CNTE divulga nota sobre a prorrogação da "DRU" e o fim da "CPMF"

Diante da votação da PEC 89/07, no Senado Federal, na madrugada do último dia 13, quando foi suspensa a prorrogação da Contribuição Provisória sobre Movimentação Financeira (CPMF), a partir de janeiro de 2008, e prorrogada a Desvinculação das Receitas da União (DRU), em votação desmembrada da mesma Proposta de Emenda Constitucional, a CNTE manifesta o seguinte:

1. É essencial e urgente a realização de uma reforma tributária sob a égide dos princípios da capacidade contributiva, da eqüidade federativa e da segurança social, previstos na Constituição Federal de 1988, e que visam atender às necessidades de desenvolvimento econômico e social do país de forma sustentável e duradoura;

2. Embora a CPMF tivesse caráter mais progressivo que regressivo - pagava-se mais quem detinha maior poder econômico - e sua receita fosse destinada a programas sociais com forte incidência na saúde e na distribuição de renda, seu caráter de tributo contributivo representava uma constante ameaça às prerrogativas distributiva e socializadora típicas do Imposto. Vale lembrar que, na origem, sua função preponderante voltava-se à formação do superávit primário.

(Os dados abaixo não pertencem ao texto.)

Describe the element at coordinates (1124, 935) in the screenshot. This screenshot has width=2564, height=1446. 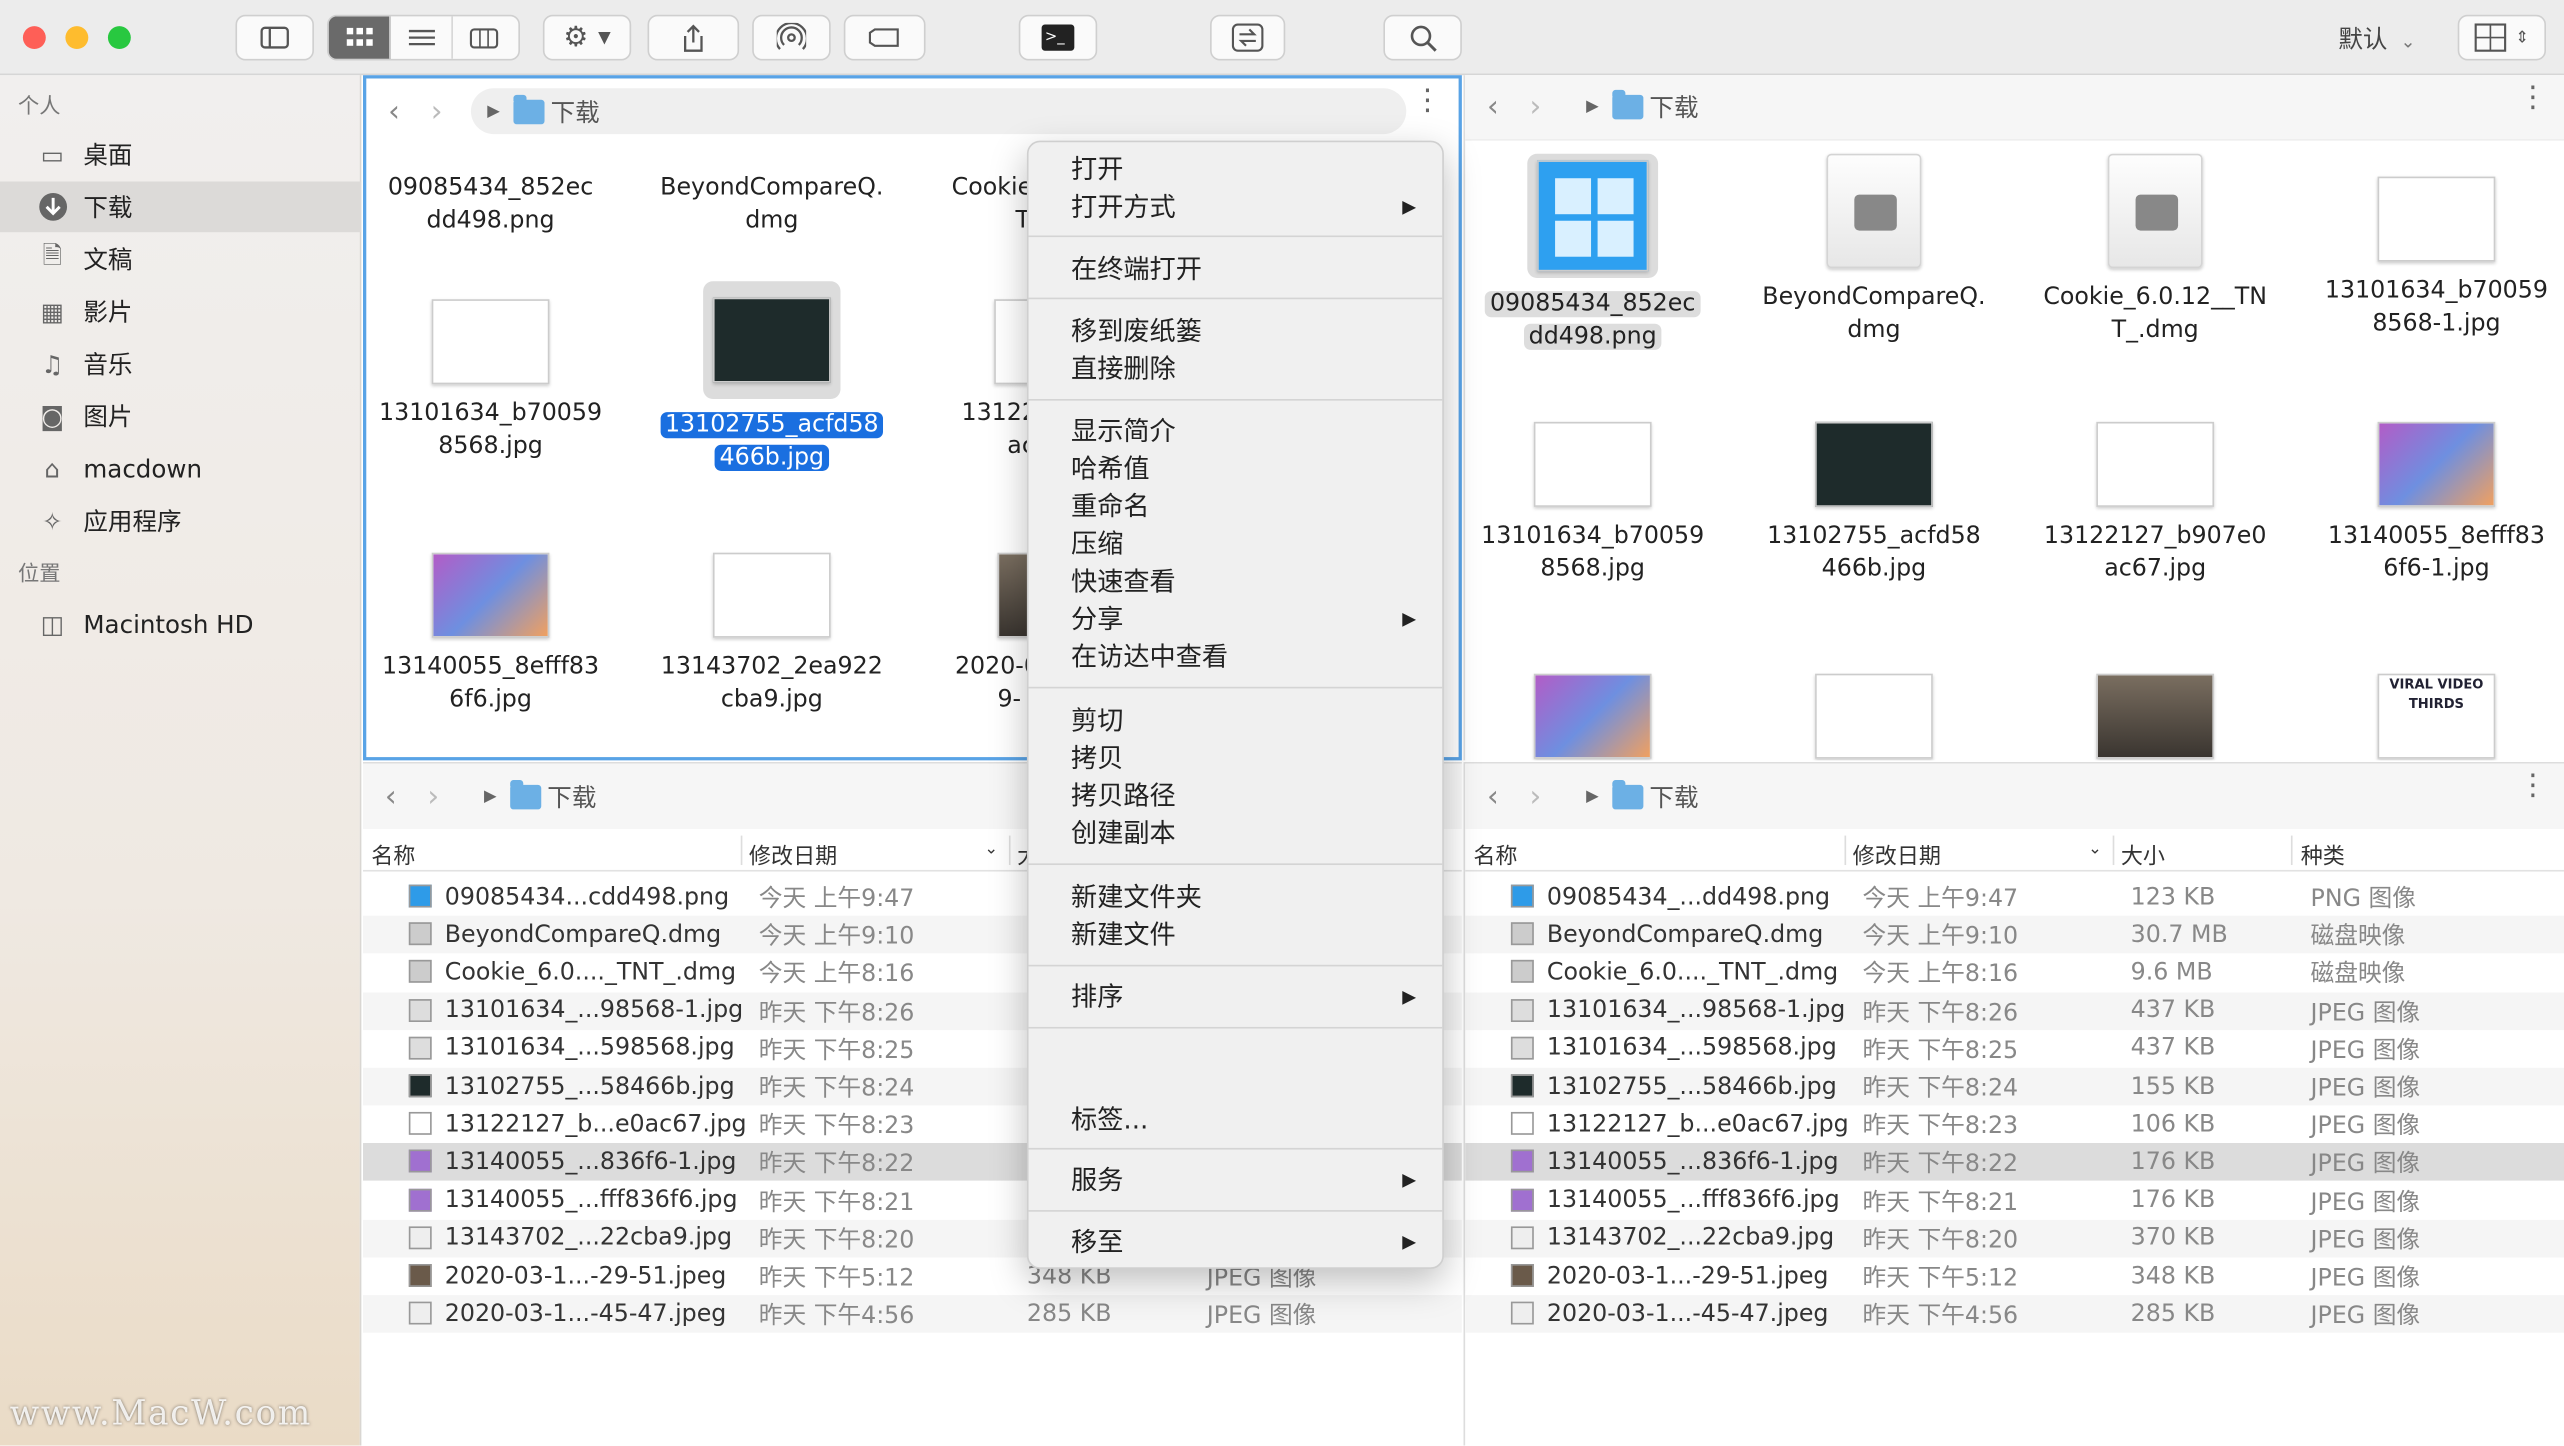
I see `menu-item-new-file: 新建文件` at that location.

3. Qualquer país que preze equilíbrios fiscal, econômico e político não deve prescindir de 40 bilhões em tributos num curto prazo de tempo, que dirá em menos de um mês - muito menos o Brasil, que possui sérios problemas sócio-econômicos. Por este motivo, é impossível não atribuir à oposição, que derrotou o governo na votação da CPMF, a sobreposição de seus interesses particulares ao da nação. A “derrota pedagógica”, assim intitulada por líderes oposicionistas, na verdade consiste num despautério sem precedentes, que tende a recair, abruptamente, sobre os mais carentes e sobre os investimentos do PAC (Programa de Aceleração do Crescimento).

4. Pelo mesmo critério analógico, e, considerando a intensa campanha sustentada pela grande mídia de ojeriza aos impostos, aos gastos públicos sociais e à recuperação salarial dos servidores, bem como à política do Salário Mínimo, fica evidente, mais uma vez, a acirrada disputa de classes em nossa sociedade, tendo prevalecido, desta vez, os interesses da elite econômica - maior financiadora da CPMF e que tinha o fisco em seu encalce, por meio do cruzamento de dados bancários com o Imposto de Renda.

5. O fim da CPMF traz à tona, novamente, o debate de reforma tributária tantas vezes postergado pelo Congresso e pelos entes federados, principalmente os mais abastados. No entanto, a referida reforma (iminente e necessária) não alcançara êxito, caso prevaleçam os interesses das elites econômicas, políticas e federativas. Faz-se crucial rever a estrutura tributária, tornar o sistema equânime e progressivo, rever alíquotas e a incidência territorial dos tributos, priorizar os impostos frente às contribuições, aprimorar a fiscalização, prever maior punição aos sonegadores, criar o imposto sobre grandes fortunas, previsto na CF/1988, mas que o Congresso rejeitou recentemente.

6. A prorrogação da DRU, além de significar atraso social ao país, pois sofrem especialmente a educação e a saúde públicas, representa a imposição do modelo tributário conservador, criado pelas elites neoliberais. Mais que uma compensação à CPMF, esta política representa um “cabresto” ao qual o governo terá de renunciar sob pena de ver naufragar seus projetos e aspirações políticas.

7. O momento exige um retorno do governo às bases sociais, a fim de garantir uma histórica reforma tributária, a qual, inevitavelmente, confrontará interesses de classes. De um lado, a resistência pelo status quo das elites; de outro, as classes populares, que exigirão um modelo pautado no desenvolvimento para todos, com distribuição de renda, equidade federativa e efetiva justiça social.